Most of caregiving is administration. The world assumes one household runs its system. When you step into someone else's, that breaks.

By Samantha Scholefield · April 13, 2026 · 6 min read

A desk with stacks of paper and warm afternoon light.

The hidden operating system

Taking care of someone else's life quickly reveals something most people do not think about: everyday life is mostly administration. Bills, forms, renewals, accounts, confirmations, reminders, appointments, follow-ups.

Individually, none of these take much time. Together, they form the operating system of a person's life.

It feels straightforward when you are managing your own system, and much more complicated when you have to step into someone else's.

The assumption that breaks

The world assumes one thing: there is one person or one household operating the system and executing all of its components.

When your person is no longer able to consistently pay bills, track reminders, or get themselves to appointments, the administration grows into something much bigger. There needs to be an intermediary, someone to make basic things happen. That is the administration gap.

After three years, I still spend way too much time playing detective. Figuring out which bills, services, and appointments are current. For example: she has worn glasses for thirty years, and I still cannot figure out where she got them in the past. That information did not carry forward, which means I have no baseline to work from. When we replaced her glasses a couple of years ago, she could not answer the doctor's questions, and I am still not convinced the prescription is right.

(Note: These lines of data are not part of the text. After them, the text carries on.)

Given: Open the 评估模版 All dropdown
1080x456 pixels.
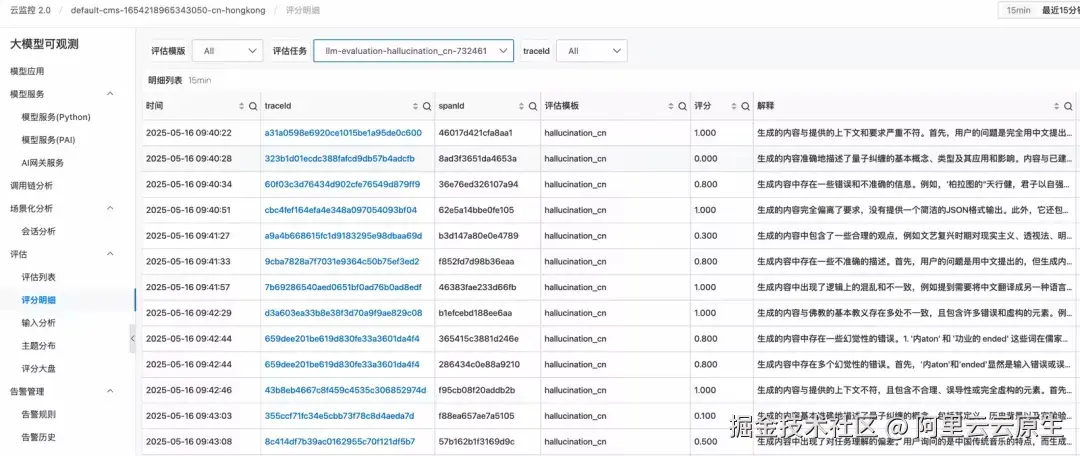Looking at the screenshot, I should pyautogui.click(x=228, y=51).
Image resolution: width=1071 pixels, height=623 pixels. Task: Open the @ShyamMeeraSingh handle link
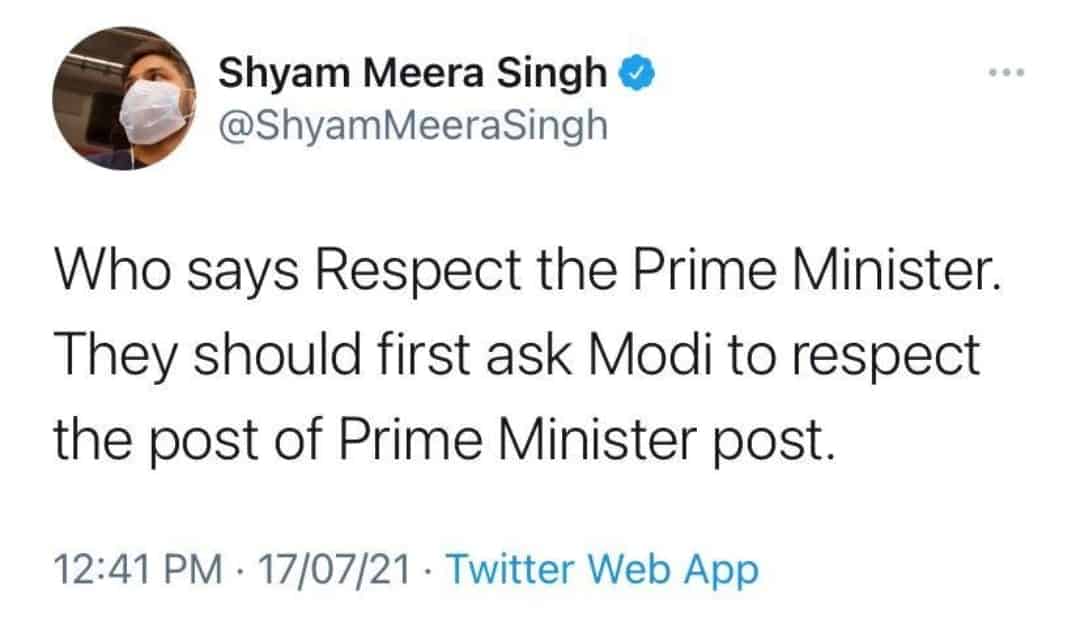tap(413, 126)
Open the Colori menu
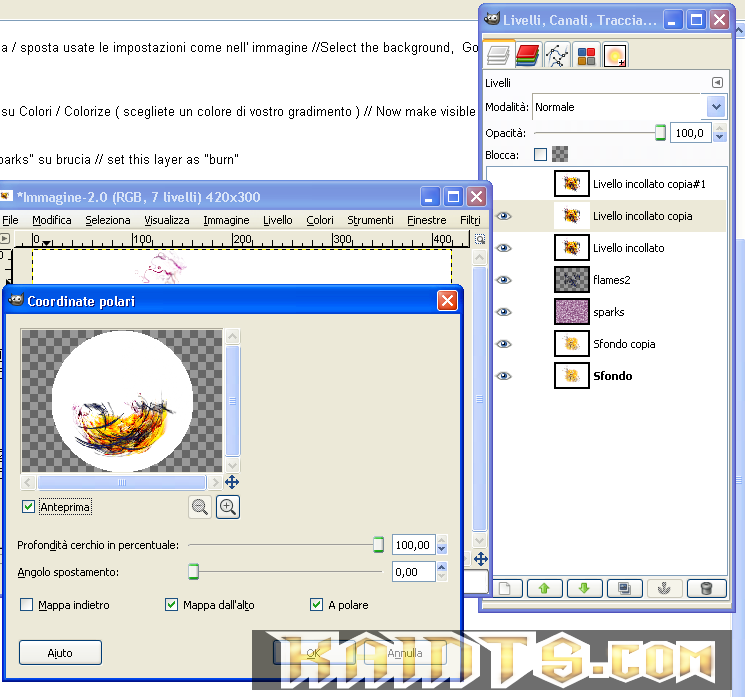745x697 pixels. pyautogui.click(x=320, y=220)
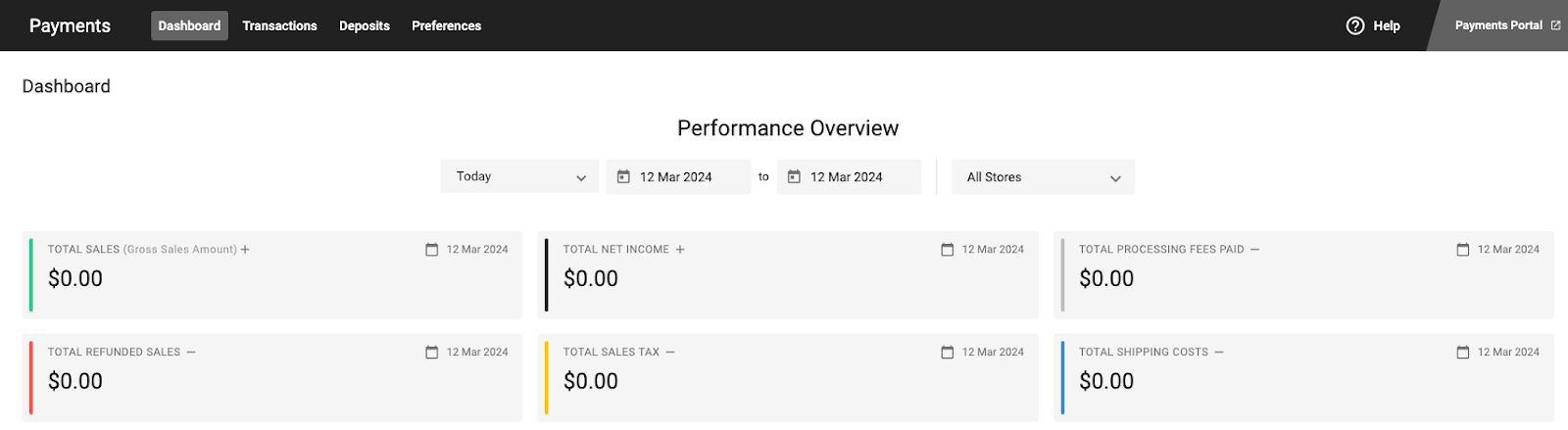
Task: Click calendar icon in Total Shipping Costs card
Action: click(x=1462, y=353)
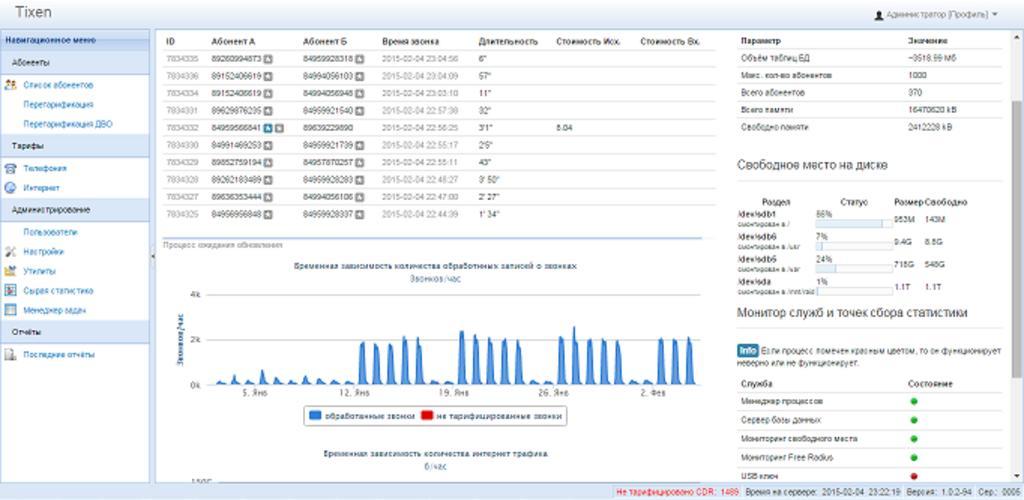Click the Сырая статистика icon
Viewport: 1024px width, 500px height.
tap(11, 291)
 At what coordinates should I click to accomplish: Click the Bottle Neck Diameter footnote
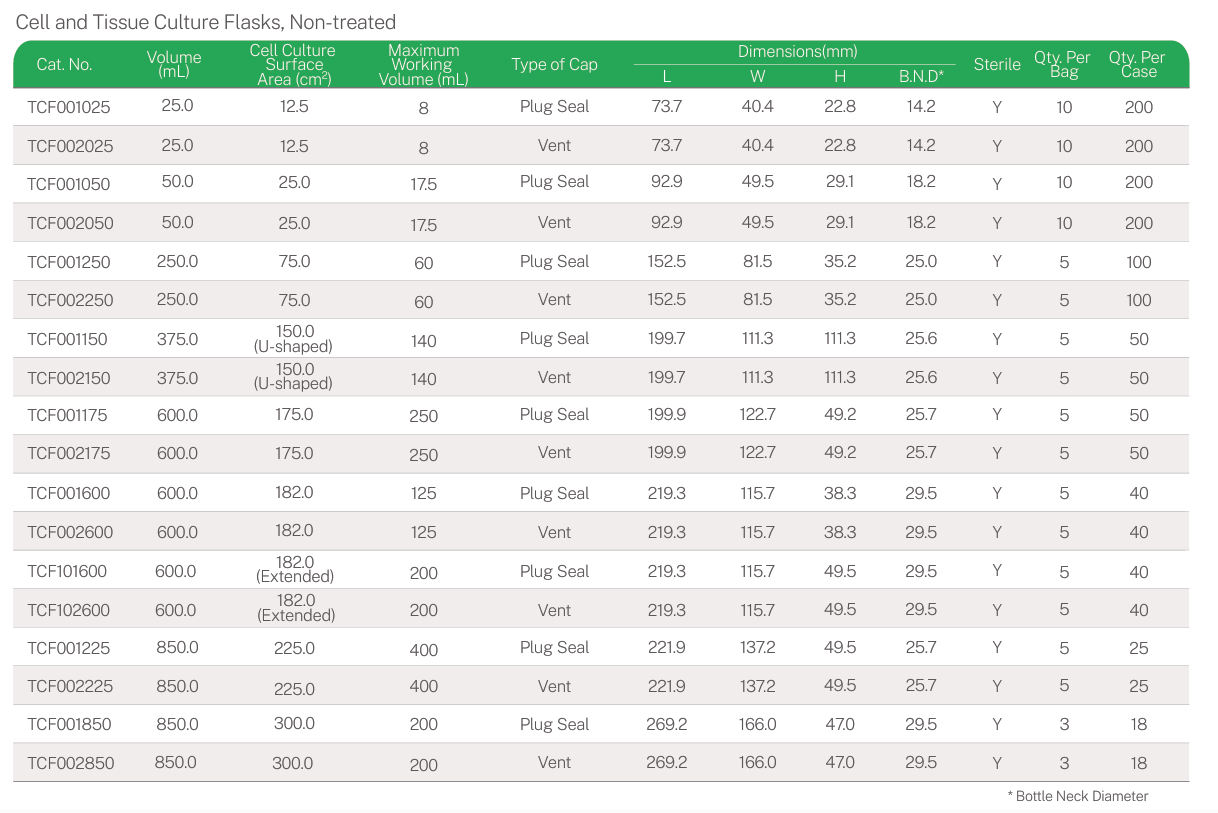(1078, 796)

The supporting cast also changes

At the same time, the people she has trusted as experts are changing too. Many of the professionals she relied on are retired or retiring. Her accountant and the person managing her RIF both retired within a year, and with them went years of context about how her finances were structured.

As a care navigator, I find taking on the administrative side the most challenging part of the work. The way I organise my own paperwork does not match how she did things. With the people around her retiring and her memory sliding, there are many gaps, missing pieces, and no clear map.

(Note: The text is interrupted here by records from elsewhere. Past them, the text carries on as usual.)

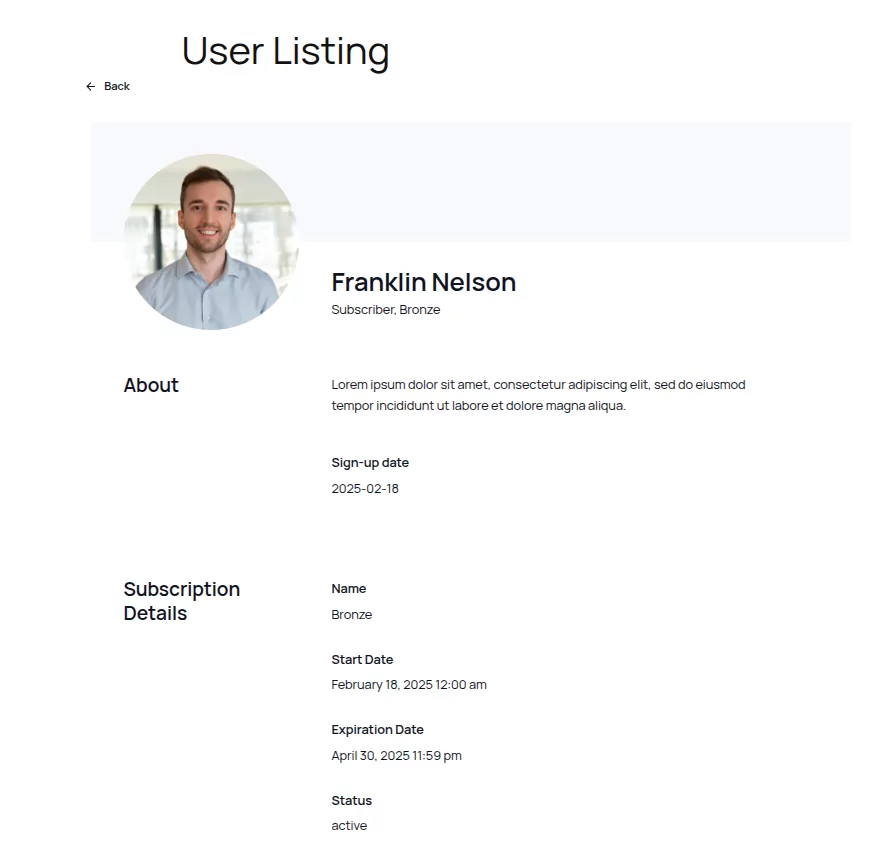Click the User Listing page title

coord(285,51)
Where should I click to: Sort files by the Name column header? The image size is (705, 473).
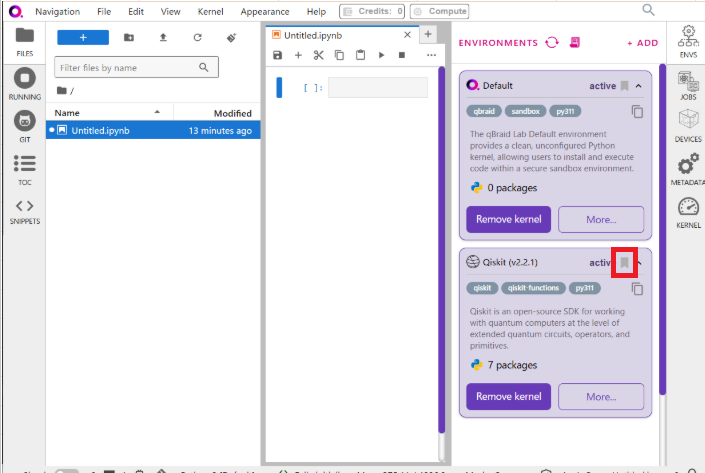[66, 113]
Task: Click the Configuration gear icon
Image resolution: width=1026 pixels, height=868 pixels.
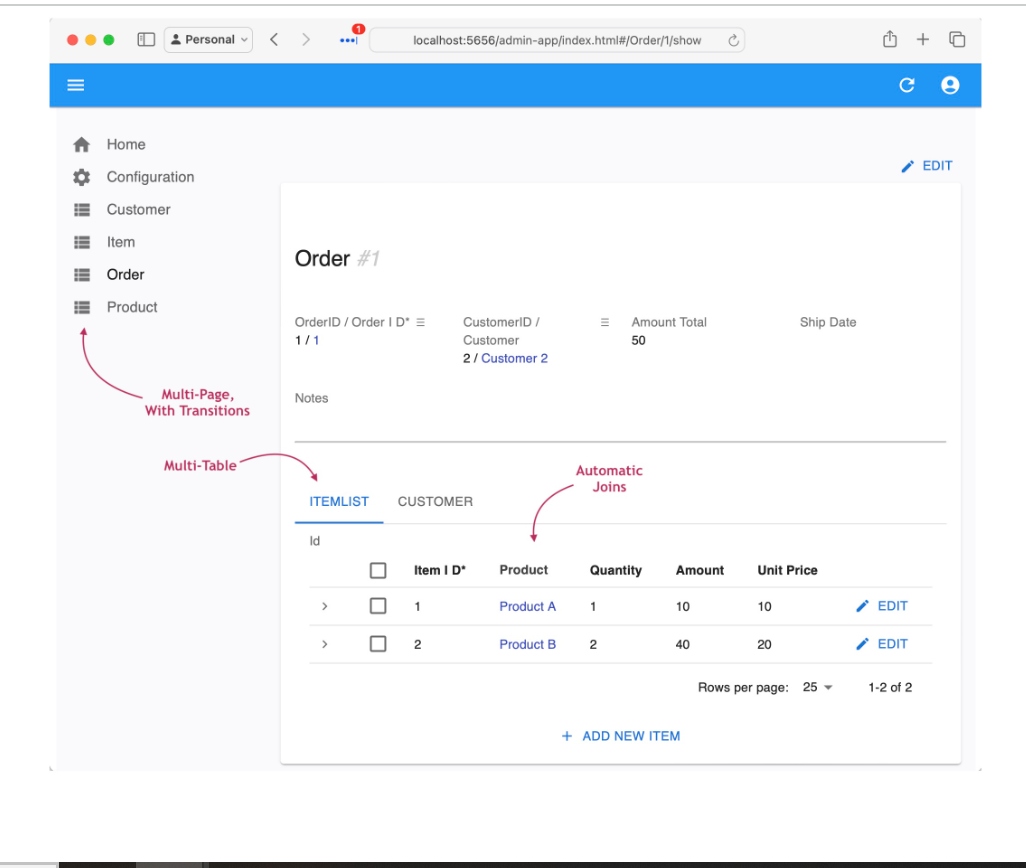Action: point(82,177)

This is where being proactive matters.

What to do about it

Do not just take on small pieces of the system. It is too interconnected, and it becomes frustrating quickly.

Take the time to understand the full system instead. What exists, how often it occurs, and what actually needs to be maintained. And do not assume their system was working, or that you can simply step into it. Most of the time, you cannot. You will need to simplify, consolidate, and rebuild parts of it in a way that works for you.

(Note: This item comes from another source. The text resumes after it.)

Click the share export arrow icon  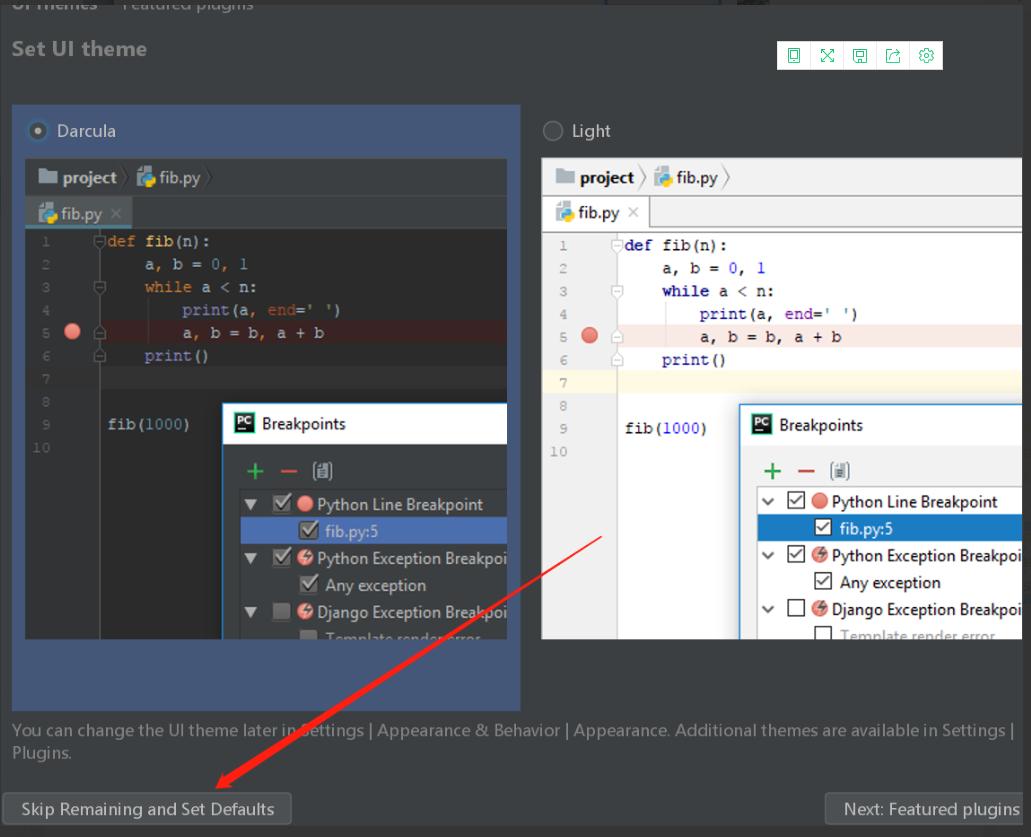[x=893, y=56]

For me, one of the most useful decisions was involving an accountant more directly. They helped answer questions I did not even know to ask, supported things like the disability tax credit, and even took on some bill payments. It reduced both uncertainty and workload in a meaningful way. If you do not have an accountant, it is worth finding a local one you trust. Someone who can help answer questions clearly and take some of the load off your plate.

Ask early

Ask questions early, while your person and their professionals can still fill in the gaps. Start building a system you understand. Gather as much information as you can and organise it in a way you can rely on.

Because administration does not stay small. It spreads. If it is not contained, it slowly takes over your time, your attention, and your mental load.

The work is to contain it early. Understand what needs to be done to keep your person's life rolling. Simplify how you manage the moving pieces. Build the system so it works for both of you.

Where to go from here.

Three honest paths, depending on where you are right now.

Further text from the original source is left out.